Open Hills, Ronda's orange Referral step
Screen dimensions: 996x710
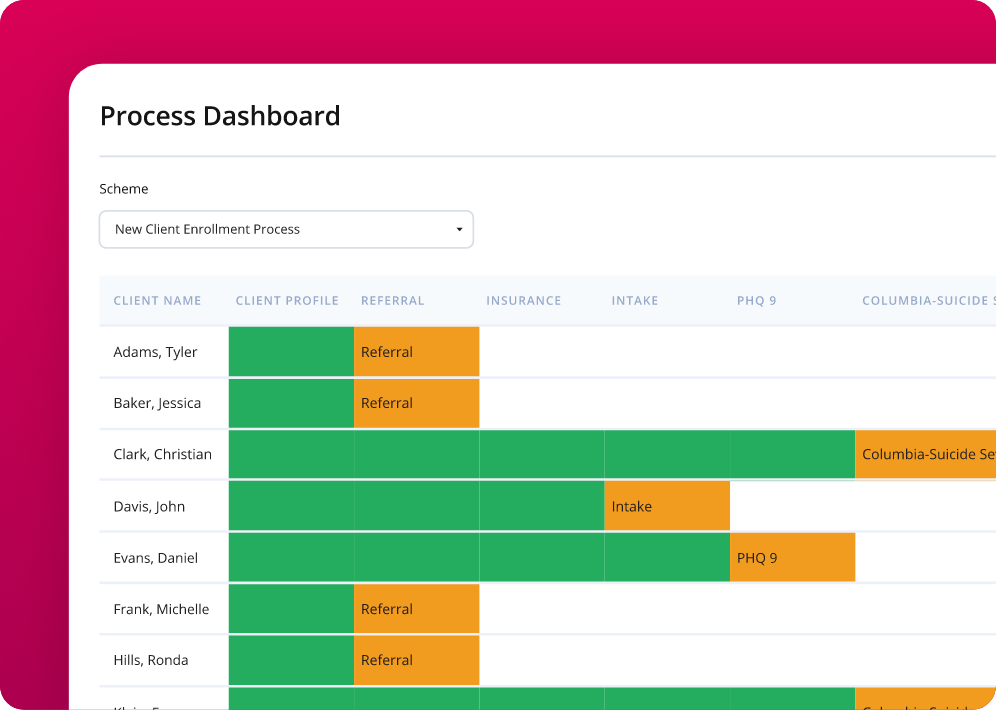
==
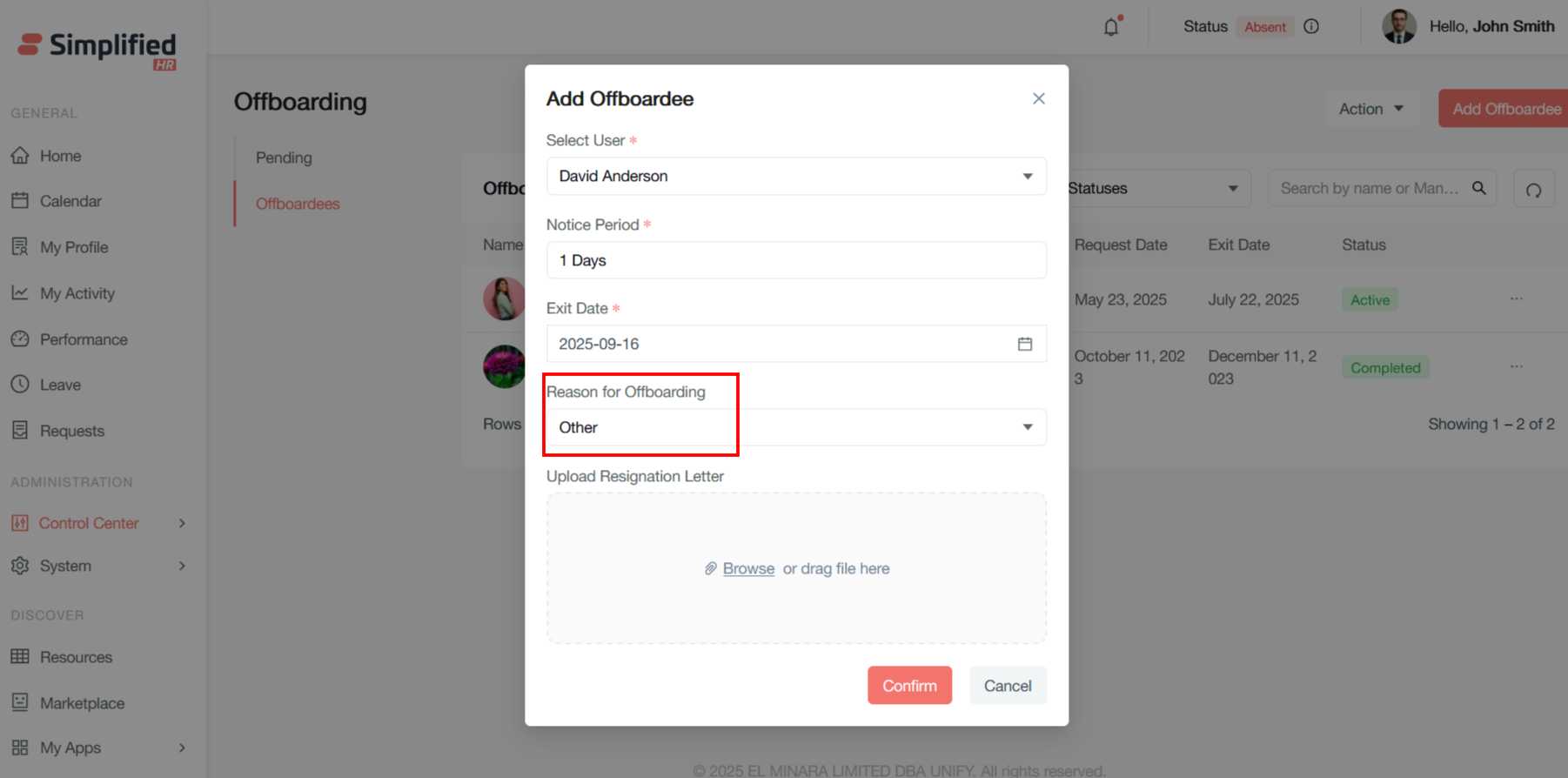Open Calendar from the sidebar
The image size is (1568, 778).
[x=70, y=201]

## Your goal
Print, without alteration, only the lines above between the one holding "Open Hills, Ronda's orange Referral step" and the one holding "Screen dimensions: 996x710", inclusive.

## Written response
Open Hills, Ronda's orange Referral step
Screen dimensions: 996x710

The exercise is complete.